Бен помедлил. Ему хотелось рассказать Нэнни о своих загадочных посетителях и о том, как сильно они ему понравились… О странном чувстве родства с ними. Но он обещал молчать, да и в любом случае его надежды оказались напрасными, поскольку гости не имели к нему никакого отношения.
— Ничего особенного, — ответил он. — Я записался в фуг бальную команду, а с Реймондом случился очередной припадок.
— Это не новости, — мрачно заметила Нэнни Браун и пристально посмотрела на Бена. — Тебя никто не беспокоил? Мистер Фултон, например?
— В общем-то, нет, но… Как ты думаешь, Нэнни, ты скоро вернешься домой? Когда ты рядом, мне гораздо легче.
Нэнни похлопала его по руке.
— Конечно, я скоро вернусь. А пока продолжай учиться и помни, что когда ты вырастешь, никто не сможет указывать тебе, как жить.
— Да, — тихо сказал Бен. «Но до того, как я вырасту, пройдет еще много времени», — подумал он. Нэнни выглядела очень больной. Страх обессиливал, и с ним приходилось бороться, но больше всего Бен боялся показать себя эгоистом.
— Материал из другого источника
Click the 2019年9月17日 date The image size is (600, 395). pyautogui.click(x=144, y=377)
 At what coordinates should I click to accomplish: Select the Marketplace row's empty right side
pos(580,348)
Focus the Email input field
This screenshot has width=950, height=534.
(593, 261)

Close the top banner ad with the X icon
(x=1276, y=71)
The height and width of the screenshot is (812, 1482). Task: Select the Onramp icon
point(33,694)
Когда посетители уходили, в палате воцарялась тишина. Больные дремали, радуясь отдыху, но Нэнни сидела, прислонившись спиной к подушке, и напряженно размышляла. Она больше не могла терять время. И ей повезло — вечером дежурила медсестра-филиппинка, славная девушка и всеобщая любимица. Ее звали Челеста; она очаровательно улыбалась и носила в волосах за ухом маленькую красную розу, которую можно было видеть, только когда она нагибалась.